Chipotle fired 450 people, or nearly 40 percent of its workers in Minnesota, following the ICE probe.
So far, the affected restaurants represent just a fraction of the 1,084 Chipotle locations nationwide, but analysts and fund managers that follow the stock market darling are now asking how many other states and how many of its roughly 25,000 employees could be ensnared.
Probes in additional markets “would create downward pressure for the stock. I think it’s a risk,” said Miller Tabak analyst Stephen Anderson, who downgraded Chipotle last month to “hold” from “buy.”
Anderson told Reuters that a federal immigration probe in California -- home to 165, or about 15 percent, of the company’s total restaurants -- would be “very significant” in terms of incremental costs for Chipotle, which owns and operates its restaurants, if it resulted in mass firings.
Investors also are worried about the impact on the $300 billion U.S. restaurant industry, which historically is heavily dependent on immigrant labor and is now getting squeezed by higher costs for everything from beef to produce.
While some experts estimate that legal and illegal immigrant workers account for around one-fourth of the restaurant industry work force, 40 percent of workers surveyed by Restaurant Opportunities Center for a 2005 report said they did not have legal status to work in the United States.
ICE fines are not the primary worry because they totaled a paltry $7 million last year.
“The potential penalties are unlikely to significantly impact shareholder value. I think it is the prospect of these chains needing to access more expensive labor pools which may rattle the market a bit more,” Fearon said.
ICE will not give any clues to its next moves and has not publicly acknowledged it has audited Chipotle.
Chipotle, meanwhile, is publicly contrite, but confident it can turn the corner and get back to living by its motto “Food With Integrity.”
The likelihood of future audits depends on results from current audits, said Victor Cerda, a former general counsel at ICE, who is now a partner at the law firm Jackson Lewis in Washington, D.C.
“It doesn’t cost ICE much to expand an audit,” said Cerda, who does not represent Chipotle.
The question is what happens next. Experts said ICE does not necessarily crack down harder on employers in states or cities where illegal laborers are more prevalent.
One thing ICE will say is that it now works on leads, whereas years ago it targeted specific industries where it believed there was a high risk of hiring unauthorized workers.
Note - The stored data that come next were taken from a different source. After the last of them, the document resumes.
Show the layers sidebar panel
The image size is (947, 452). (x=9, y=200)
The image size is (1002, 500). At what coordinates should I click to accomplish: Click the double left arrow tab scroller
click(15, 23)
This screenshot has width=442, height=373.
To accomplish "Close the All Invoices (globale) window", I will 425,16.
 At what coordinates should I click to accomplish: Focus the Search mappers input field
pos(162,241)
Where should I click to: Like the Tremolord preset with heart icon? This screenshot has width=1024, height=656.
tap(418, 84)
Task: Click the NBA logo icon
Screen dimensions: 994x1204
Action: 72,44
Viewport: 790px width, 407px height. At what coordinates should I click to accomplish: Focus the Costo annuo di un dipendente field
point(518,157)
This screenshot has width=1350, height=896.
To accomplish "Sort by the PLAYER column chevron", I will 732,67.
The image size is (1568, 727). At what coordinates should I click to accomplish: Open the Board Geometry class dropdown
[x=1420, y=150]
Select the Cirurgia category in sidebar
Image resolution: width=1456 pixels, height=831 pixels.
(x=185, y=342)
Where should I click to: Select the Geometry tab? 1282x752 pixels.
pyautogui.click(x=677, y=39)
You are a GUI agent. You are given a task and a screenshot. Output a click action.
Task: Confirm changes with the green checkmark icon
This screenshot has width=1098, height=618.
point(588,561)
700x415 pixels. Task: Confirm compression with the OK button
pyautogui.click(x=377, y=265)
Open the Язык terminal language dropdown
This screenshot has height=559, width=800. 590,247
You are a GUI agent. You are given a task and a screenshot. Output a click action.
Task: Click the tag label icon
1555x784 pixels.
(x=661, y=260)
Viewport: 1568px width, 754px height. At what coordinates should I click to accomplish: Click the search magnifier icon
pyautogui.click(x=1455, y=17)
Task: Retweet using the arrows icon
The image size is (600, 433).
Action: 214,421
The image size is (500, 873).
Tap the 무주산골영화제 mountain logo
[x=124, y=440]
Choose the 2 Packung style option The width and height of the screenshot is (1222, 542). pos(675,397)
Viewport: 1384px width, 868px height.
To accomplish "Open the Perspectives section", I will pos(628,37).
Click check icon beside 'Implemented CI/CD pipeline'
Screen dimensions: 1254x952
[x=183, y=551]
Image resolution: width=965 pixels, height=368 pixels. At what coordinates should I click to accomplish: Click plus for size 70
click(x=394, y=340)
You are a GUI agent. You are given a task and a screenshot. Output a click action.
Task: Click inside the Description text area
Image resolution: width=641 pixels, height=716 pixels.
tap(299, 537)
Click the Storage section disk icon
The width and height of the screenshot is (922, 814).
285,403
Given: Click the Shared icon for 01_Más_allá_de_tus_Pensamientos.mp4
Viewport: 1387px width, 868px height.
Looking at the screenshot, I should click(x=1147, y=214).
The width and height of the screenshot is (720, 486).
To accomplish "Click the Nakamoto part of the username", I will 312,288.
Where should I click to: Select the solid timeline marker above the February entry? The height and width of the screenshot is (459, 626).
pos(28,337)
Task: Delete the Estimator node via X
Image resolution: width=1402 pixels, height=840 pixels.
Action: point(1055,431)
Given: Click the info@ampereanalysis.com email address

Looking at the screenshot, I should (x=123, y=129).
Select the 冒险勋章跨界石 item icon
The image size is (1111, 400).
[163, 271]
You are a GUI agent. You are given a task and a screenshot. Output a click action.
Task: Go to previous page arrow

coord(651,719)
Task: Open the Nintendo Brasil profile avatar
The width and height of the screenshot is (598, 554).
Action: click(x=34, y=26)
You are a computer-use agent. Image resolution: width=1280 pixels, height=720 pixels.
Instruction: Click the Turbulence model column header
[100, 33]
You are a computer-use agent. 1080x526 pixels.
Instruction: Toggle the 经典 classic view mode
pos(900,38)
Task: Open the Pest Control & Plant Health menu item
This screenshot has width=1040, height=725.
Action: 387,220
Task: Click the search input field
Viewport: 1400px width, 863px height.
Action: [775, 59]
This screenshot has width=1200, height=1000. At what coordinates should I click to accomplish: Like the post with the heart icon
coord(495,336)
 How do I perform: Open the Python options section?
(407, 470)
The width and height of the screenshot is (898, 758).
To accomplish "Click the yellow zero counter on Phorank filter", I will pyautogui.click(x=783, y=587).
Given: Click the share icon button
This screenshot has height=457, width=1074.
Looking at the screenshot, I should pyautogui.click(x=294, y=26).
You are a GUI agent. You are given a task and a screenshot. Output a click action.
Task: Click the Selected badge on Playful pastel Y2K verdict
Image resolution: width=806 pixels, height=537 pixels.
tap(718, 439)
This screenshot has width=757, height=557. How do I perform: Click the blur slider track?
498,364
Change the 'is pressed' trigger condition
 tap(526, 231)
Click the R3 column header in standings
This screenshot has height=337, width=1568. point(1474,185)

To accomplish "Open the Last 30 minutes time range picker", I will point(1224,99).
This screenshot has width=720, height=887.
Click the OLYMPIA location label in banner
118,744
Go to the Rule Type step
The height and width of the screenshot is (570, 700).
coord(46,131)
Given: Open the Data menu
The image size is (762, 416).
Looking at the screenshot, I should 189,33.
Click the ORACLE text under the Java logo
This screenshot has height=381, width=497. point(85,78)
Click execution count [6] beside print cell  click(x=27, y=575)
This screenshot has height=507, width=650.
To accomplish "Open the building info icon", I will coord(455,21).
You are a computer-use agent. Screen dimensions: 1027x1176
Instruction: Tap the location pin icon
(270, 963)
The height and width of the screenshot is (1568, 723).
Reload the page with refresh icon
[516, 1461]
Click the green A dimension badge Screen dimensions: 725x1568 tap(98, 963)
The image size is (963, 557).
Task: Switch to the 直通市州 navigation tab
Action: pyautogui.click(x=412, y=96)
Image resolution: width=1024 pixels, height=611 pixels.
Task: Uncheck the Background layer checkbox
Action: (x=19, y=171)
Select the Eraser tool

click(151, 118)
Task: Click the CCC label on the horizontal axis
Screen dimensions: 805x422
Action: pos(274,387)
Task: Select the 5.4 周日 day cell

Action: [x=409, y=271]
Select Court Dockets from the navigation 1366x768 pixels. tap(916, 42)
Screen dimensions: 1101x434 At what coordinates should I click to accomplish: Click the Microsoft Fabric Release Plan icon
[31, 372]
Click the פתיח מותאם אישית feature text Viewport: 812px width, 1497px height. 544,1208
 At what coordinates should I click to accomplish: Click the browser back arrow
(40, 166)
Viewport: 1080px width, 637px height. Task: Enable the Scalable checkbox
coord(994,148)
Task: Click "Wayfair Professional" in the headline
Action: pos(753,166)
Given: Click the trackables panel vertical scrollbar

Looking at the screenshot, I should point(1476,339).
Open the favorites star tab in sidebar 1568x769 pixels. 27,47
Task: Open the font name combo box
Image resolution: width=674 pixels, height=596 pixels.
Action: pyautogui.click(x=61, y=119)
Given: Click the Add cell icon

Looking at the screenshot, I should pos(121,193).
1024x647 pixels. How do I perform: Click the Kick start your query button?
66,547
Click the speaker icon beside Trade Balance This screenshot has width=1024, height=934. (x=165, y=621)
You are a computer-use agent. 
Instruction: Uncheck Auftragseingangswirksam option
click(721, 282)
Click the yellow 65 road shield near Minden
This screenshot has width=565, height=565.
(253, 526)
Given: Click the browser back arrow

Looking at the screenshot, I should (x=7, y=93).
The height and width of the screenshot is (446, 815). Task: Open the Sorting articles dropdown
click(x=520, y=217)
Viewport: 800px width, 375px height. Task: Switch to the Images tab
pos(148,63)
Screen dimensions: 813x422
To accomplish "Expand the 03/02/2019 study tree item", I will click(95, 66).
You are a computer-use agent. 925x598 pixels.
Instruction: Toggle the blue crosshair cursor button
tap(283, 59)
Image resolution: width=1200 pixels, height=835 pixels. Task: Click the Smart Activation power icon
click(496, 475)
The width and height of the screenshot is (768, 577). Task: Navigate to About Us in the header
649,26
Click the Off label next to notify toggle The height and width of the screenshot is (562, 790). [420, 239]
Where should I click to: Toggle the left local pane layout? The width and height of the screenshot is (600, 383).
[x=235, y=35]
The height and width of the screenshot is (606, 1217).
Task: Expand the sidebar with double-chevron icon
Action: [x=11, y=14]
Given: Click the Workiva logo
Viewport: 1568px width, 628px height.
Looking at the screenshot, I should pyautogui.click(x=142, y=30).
“Although by law we are allowed to randomly pick companies or self select, by practice we prefer to go after companies where we have leads or information,” an ICE official told Reuters on the condition of anonymity.
Who tipped them off to Chipotle is still a mystery.
U.S. immigration enforcement has shifted considerably over the decades and most recently the Obama administration has chosen to crack down on employers rather than the illegal workers themselves.
Many employers complain government guidance on how to comply with immigration law is unclear and burdensome. They question the effectiveness of enforcement as the country struggles with its 12 million illegal immigrants and the growing anger in the electorate about the jobs they take.
ICE’s ultimate goal is to show “that there is knowledge by the employer or reckless disregard for the law,” the official said, adding that the 26 officers in charge located throughout the country have great authority to choose who they target.
“If we are going to dedicate resources to something, we want to make sure it is in our best interest,” said the ICE official. “We would love to have the resources to go after every employer in every location, but we need to be smart about how we spend our time and resources.”